→ **REQUIRED ACTION**
Produce as output only the lines below starting at the line with "Widgets (586, 2429)" and continuing through the line with "Wir nutzen Fin (155, 2529)", each one exactly as written.

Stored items
******

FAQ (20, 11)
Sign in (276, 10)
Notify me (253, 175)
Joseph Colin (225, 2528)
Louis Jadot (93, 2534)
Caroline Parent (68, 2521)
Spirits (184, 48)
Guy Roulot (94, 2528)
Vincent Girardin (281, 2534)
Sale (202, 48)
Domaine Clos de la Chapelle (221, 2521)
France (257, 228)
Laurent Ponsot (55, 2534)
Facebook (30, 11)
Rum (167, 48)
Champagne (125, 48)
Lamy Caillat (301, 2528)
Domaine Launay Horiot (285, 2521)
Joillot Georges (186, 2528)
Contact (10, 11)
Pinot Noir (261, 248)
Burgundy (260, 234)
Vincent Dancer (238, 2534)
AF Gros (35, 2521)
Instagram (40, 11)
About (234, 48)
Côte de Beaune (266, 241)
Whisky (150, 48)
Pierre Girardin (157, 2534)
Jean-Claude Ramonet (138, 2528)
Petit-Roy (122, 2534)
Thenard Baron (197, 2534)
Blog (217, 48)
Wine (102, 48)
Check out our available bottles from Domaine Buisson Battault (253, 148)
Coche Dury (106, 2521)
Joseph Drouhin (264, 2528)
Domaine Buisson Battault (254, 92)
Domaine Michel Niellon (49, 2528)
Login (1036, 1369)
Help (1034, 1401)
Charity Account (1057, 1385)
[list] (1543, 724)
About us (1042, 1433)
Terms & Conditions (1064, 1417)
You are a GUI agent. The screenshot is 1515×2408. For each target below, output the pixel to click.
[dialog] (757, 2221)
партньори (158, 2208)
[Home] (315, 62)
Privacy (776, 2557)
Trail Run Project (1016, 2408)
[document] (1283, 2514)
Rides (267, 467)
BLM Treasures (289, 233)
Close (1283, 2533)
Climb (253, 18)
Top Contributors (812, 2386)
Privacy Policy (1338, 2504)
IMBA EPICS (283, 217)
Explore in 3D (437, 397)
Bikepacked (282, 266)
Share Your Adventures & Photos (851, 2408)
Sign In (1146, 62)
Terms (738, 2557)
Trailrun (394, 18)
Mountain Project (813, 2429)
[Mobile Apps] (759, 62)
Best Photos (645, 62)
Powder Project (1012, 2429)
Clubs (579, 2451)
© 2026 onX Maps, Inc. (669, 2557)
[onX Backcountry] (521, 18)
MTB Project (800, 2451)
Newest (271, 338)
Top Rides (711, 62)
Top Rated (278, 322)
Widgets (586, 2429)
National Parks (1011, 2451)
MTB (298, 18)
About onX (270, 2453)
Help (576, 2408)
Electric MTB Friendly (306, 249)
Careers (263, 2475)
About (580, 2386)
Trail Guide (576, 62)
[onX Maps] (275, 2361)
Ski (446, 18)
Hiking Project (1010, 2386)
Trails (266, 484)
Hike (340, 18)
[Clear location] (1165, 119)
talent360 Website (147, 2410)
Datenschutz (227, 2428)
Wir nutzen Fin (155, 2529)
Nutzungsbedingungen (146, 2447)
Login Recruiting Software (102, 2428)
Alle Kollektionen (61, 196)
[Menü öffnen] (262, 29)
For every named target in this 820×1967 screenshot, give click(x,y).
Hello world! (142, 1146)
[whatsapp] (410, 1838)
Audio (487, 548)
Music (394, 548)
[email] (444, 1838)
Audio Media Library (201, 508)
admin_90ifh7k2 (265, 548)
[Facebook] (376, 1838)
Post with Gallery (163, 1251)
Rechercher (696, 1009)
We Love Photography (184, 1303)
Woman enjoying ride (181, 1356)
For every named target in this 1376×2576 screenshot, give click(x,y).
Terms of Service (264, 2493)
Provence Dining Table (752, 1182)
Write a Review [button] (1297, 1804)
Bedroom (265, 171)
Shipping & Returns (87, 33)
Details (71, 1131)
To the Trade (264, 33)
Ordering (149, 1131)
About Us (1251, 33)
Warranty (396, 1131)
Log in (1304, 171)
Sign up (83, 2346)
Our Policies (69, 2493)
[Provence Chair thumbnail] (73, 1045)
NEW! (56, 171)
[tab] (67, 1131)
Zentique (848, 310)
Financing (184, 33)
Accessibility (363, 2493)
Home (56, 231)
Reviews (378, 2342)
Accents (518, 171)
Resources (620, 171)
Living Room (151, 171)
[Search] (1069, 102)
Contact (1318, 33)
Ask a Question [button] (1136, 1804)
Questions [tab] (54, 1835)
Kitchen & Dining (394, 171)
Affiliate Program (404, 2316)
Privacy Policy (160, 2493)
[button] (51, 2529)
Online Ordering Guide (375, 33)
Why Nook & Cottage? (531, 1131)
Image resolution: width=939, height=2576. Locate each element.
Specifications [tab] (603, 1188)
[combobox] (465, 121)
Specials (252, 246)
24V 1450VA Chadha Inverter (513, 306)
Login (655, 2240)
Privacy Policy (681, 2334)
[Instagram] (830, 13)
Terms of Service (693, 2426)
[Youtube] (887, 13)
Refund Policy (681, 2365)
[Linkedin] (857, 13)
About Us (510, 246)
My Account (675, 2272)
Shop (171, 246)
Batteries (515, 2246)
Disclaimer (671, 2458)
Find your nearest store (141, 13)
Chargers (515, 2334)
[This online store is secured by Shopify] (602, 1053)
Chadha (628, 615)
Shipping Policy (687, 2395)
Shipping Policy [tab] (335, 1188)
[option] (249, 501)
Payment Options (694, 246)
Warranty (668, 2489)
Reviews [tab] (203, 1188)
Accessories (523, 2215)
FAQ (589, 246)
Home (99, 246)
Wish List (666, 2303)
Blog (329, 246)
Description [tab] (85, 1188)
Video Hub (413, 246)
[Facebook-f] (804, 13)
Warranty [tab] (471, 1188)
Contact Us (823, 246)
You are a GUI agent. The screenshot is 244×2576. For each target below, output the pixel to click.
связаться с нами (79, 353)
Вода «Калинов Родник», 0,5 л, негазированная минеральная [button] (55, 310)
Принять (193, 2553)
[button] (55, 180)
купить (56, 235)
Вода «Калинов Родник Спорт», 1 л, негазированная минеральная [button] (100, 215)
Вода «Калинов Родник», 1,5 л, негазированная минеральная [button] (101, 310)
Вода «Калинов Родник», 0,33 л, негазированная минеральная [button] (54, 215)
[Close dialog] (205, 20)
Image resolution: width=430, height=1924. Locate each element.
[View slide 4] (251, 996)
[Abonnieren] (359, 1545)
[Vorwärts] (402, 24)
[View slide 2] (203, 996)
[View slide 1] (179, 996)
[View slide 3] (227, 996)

******

→ **TASK RESPONSE**
Widgets (586, 2429)
National Parks (1011, 2451)
MTB (298, 18)
About onX (270, 2453)
Help (576, 2408)
Electric MTB Friendly (306, 249)
Careers (263, 2475)
About (580, 2386)
Trail Guide (576, 62)
[onX Maps] (275, 2361)
Ski (446, 18)
Hiking Project (1010, 2386)
Trails (266, 484)
Hike (340, 18)
[Clear location] (1165, 119)
talent360 Website (147, 2410)
Datenschutz (227, 2428)
Wir nutzen Fin (155, 2529)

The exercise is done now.